━━━ Available records
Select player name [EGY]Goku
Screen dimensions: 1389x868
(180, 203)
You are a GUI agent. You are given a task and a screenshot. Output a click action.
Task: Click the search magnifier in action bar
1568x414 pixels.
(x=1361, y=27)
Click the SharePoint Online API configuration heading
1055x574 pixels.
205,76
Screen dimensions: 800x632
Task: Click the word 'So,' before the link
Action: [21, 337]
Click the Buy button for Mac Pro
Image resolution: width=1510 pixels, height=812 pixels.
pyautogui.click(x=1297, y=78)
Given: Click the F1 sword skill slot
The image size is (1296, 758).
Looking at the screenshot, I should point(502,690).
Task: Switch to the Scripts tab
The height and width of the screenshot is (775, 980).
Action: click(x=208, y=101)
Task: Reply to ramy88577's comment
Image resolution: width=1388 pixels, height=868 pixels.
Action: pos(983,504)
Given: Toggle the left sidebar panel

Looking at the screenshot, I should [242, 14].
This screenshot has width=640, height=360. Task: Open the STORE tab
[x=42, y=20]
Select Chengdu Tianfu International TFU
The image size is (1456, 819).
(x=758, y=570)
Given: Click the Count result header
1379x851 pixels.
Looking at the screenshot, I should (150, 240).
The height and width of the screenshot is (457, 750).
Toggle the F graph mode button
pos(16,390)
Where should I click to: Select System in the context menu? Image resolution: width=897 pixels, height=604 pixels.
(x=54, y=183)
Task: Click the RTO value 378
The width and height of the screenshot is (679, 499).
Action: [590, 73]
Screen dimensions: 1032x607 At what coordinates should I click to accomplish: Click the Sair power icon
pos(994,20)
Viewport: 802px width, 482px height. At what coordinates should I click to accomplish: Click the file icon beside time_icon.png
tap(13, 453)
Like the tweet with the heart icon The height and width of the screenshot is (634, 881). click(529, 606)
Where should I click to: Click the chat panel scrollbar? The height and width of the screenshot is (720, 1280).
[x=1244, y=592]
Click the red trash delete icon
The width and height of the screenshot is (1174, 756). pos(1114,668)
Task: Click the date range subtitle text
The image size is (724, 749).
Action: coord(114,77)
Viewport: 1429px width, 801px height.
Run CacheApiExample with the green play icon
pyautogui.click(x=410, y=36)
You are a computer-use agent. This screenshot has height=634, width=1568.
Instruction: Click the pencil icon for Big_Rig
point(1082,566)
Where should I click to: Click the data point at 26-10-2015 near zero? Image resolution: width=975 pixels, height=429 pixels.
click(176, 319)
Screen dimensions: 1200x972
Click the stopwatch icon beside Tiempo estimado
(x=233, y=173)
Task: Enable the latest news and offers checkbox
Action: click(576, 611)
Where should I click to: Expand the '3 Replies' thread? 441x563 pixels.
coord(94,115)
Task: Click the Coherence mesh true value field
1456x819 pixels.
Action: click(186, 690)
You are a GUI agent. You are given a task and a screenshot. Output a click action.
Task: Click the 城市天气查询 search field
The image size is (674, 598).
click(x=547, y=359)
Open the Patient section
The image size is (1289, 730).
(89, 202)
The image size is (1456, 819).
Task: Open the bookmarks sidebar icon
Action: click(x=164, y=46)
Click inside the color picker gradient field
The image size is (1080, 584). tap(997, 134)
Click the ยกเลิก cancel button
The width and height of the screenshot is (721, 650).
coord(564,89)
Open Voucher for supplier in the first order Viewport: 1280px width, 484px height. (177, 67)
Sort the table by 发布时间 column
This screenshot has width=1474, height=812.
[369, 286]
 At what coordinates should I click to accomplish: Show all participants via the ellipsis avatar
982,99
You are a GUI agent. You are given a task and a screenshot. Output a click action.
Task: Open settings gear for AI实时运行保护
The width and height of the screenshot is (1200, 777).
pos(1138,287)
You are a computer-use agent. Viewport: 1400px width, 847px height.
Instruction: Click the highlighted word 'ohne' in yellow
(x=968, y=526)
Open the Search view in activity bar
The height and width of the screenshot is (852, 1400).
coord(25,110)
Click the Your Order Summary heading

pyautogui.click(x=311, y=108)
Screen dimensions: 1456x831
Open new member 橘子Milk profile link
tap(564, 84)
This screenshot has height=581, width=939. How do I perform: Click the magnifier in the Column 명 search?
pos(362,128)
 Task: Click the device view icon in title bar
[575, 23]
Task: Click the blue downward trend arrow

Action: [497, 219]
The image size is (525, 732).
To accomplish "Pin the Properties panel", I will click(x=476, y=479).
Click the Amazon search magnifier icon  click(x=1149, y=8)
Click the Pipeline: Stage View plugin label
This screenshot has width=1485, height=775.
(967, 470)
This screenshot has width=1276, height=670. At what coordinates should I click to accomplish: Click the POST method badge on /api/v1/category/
━━━━━━
Reproduce the part of the items that opens with the line containing "Where should I click to: Select" and closes with the line containing "Action: [590, 73]", both lines included, offsetting every coordinate in the answers by -115. Include nothing beyond these lines.

### Solved exercise
Where should I click to: Select System in the context menu? Image resolution: width=897 pixels, height=604 pixels.
(x=-61, y=68)
Task: Click the RTO value 378
The width and height of the screenshot is (679, 499).
Action: [475, -42]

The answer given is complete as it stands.